Much of what gets world distribution, films that land to us as “legally” available, has very little to do with audience interest. World distribution of “world cinema” also has very limited scope, as it still competes with Hollywood imperialism. Instead of struggling against Hollywood, contemporary “world cinema” from the film festivals gives up and settles to confine themselves within the limited niche the “arthouse” and “foreign language” room can give them.

Film piracy is still trapped in this. Piracy of “world cinema” of course, initially starts with festival winners and those which have piqued film critics’ interests. Those which have been written about as “significant.” What made film piracy possible is the accessibility of what is deemed as “significant” work of “world cinema” and potentially get re-scrutinized in the eyes of a truly global film audience. This was what happened on two strands in contemporary Philippine film history: the surge of chinese manufactured “Class-A” DVDs in what was considered as mecca of cinephilia, Quiapo, and the heightened accessibility of world cinema files on both public and private torrent trackers, courtesy of uploaders from Karagarga, Secret Cinema, Pass the Popcorn, and more. 

But a truly “global” cinema needs to get over the problem of language to enact its full accessibility. Film piracy community has bred a culture of translation that has been unprecedented prior to this era. Suddenly, even films that never enjoyed wide and global distribution, suddenly become accessible thanks to the generosity of translators online. Films that otherwise may have been forgotten have undergone reconsideration due to it being available both in content and in translation.

Looking at a really democratic perspective, the Hollywood sublation of world cinema, peaked in its recognition of the South Korean Film, Parasite in 2020’s awards season was never really possible without the global film culture that has backed the appreciation of the 2000s waves of contemporary Asian and European cinema, to which film director Bong Joon-ho is included. And this global film culture was never really possible without the wider net of global film piracy. Sure, attempts at distribution of films all over the world are done by media companies who distribute DVDs, etc, but these attempts are commonly halted by distribution rights arrangements and Region Locks which bars a film from being available to everybody in the world.

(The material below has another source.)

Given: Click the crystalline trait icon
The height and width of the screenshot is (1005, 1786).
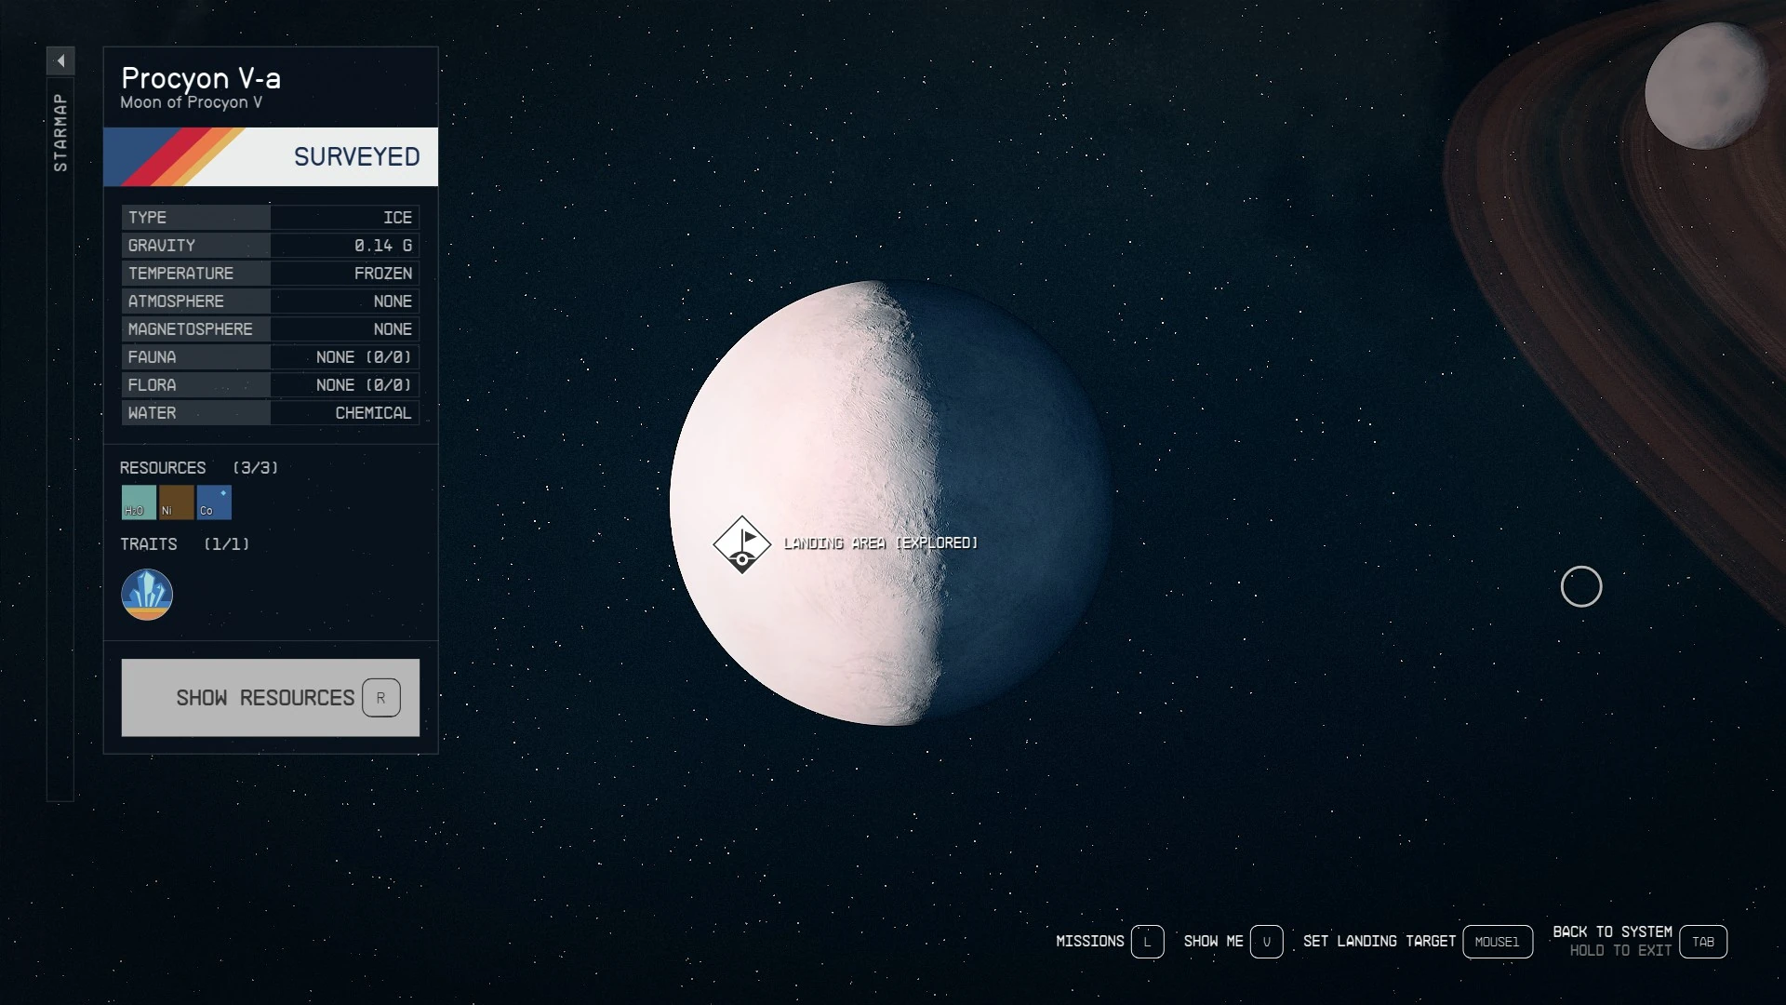Looking at the screenshot, I should point(147,595).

The Politics of Film Piracy and World Cinema

With entertainment as its general function, the Politics of Cinema is the politics of having fun. Of course, fun appears differently depending on one’s preference, and so is watching a film. Film piracy is enables the possibility for a true fun in film watching to happen. Fun which is unburdened by the concerns of consumerism and the alienation that language barriers give us. It is in these acts of accessing films in an unauthorized manner that we begin to revalidate films as art again and our participation in cinema as both serious and fun activity. It’s actually harmless and actually benefiting Cinema as a whole. Global film studios and film producers threatening to jail people gives us a hint on what capitalist imperialism actually wants when they want us to consume: they never really want us to be happy, they even use film workers as a shield to make this happen, they just want our money.


[1] John Perry Barlow, “Selling Wine without Bottles: The Economy of Mind on the Global Net” from High Noon on the Electronic Frontier: Conceptual Issues in Cyberspace. Ed. Peter Ludlow. Cambridge & London: The MIT Press, 1996. 10. Also accessible through

[2] Andre Bazin, “The Myth of Total Cinema” from What is Cinema? Vol. 1. Berkeley: University of California Press, 2004. 17.

[3] Barlow, “Selling Wine without Bottles”, 19.

[4] Barlow, “Selling Wine without Bottles”, 11-12.